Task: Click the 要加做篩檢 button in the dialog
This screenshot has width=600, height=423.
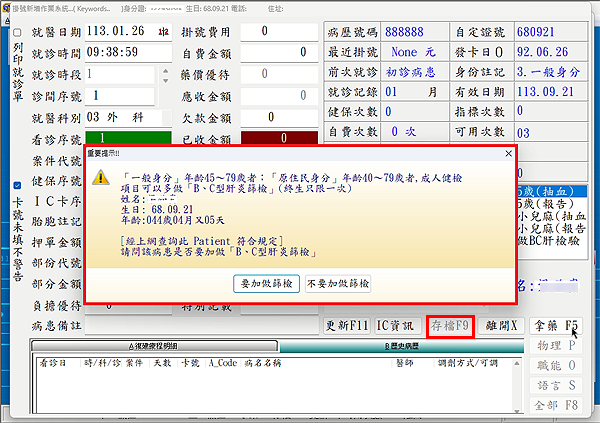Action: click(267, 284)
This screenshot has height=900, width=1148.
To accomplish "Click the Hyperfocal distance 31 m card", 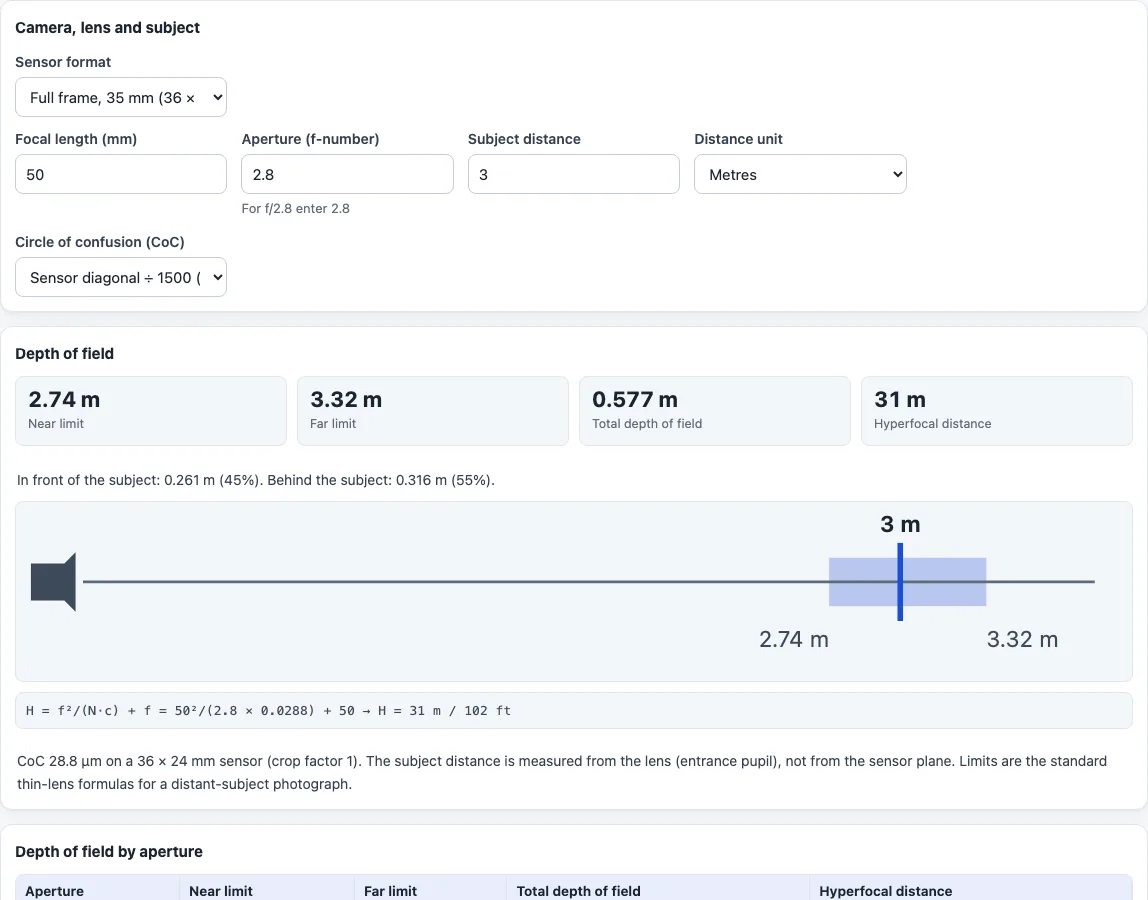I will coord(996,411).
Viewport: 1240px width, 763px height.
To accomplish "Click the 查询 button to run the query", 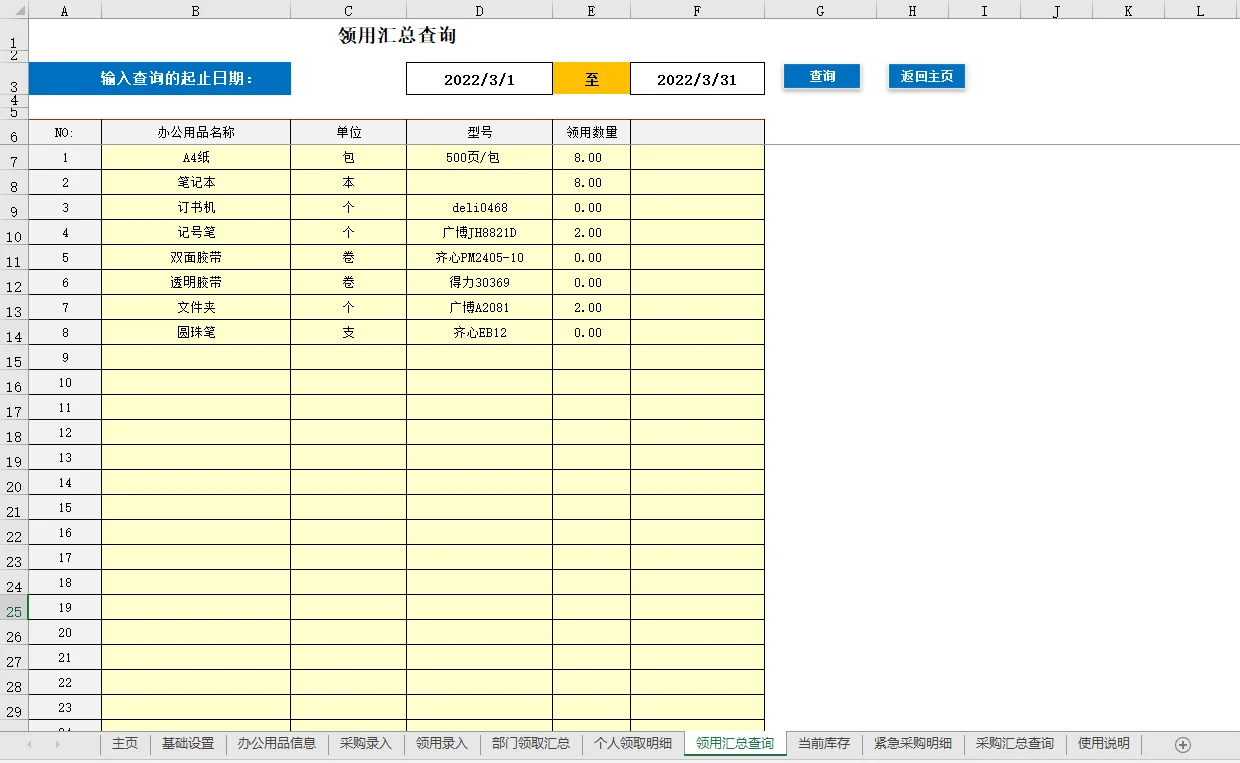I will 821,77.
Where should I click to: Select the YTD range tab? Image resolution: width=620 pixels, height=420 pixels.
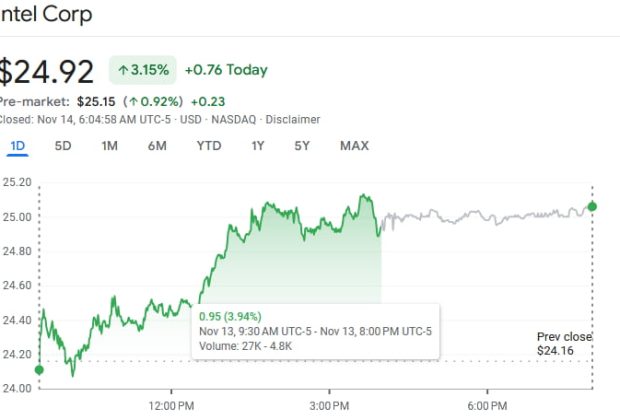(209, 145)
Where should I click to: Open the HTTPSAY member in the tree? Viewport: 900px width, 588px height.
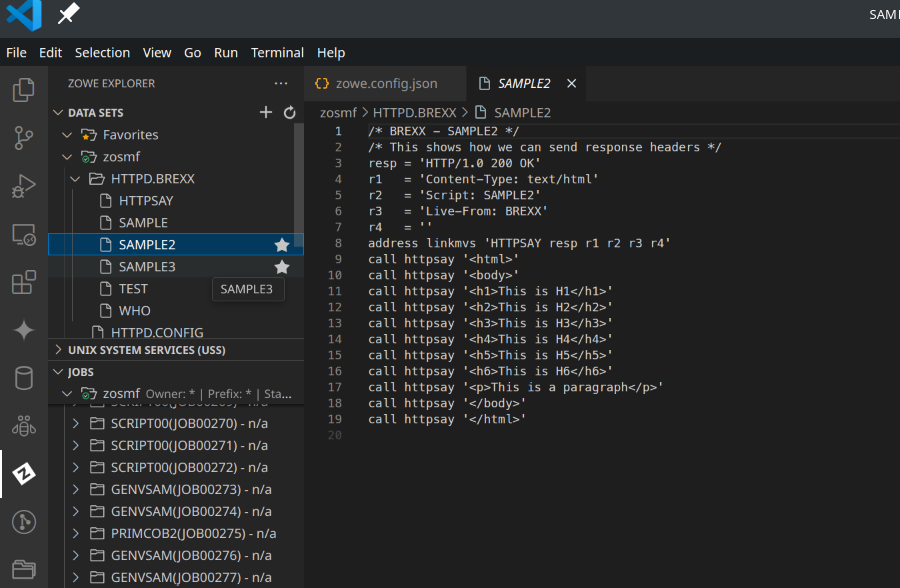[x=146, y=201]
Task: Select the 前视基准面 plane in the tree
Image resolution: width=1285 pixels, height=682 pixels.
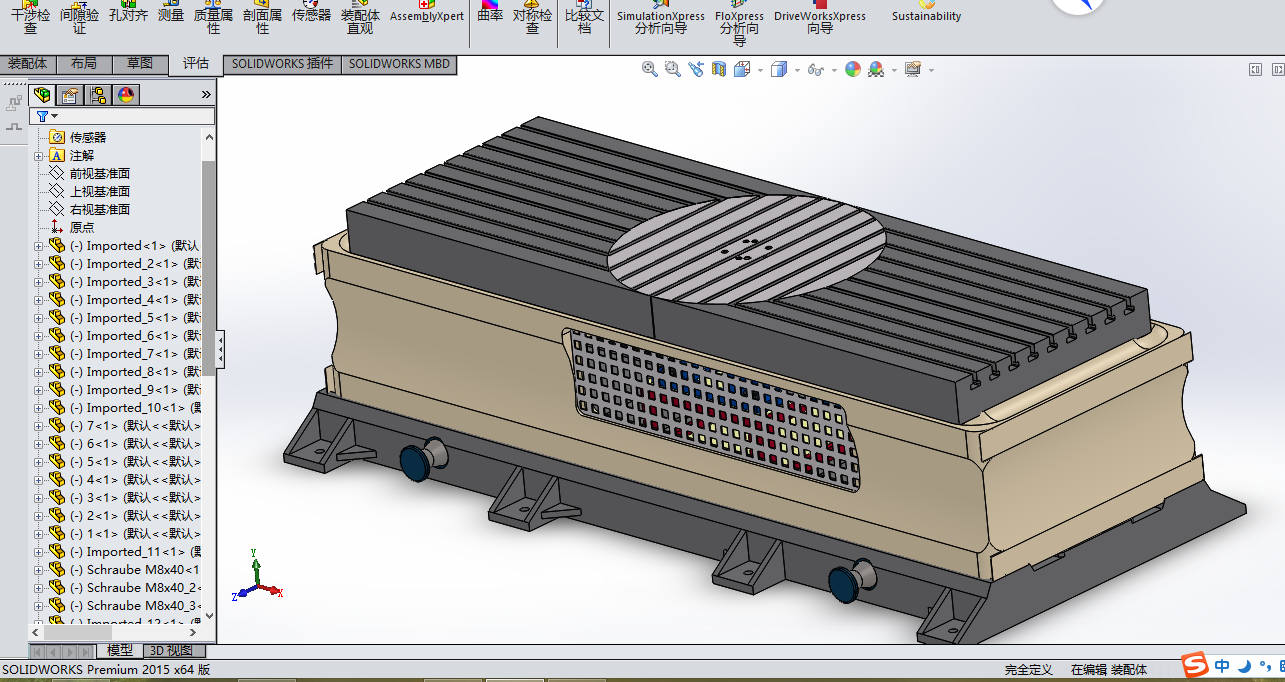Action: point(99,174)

- - - - -

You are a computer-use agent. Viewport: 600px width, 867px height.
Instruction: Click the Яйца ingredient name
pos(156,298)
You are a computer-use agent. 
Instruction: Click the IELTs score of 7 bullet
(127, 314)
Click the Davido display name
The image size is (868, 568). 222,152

- - - - -

**ASSIGNMENT**. Give the number of lines above in which the word "Task" appears, and nothing more.

**RESPONSE**. 2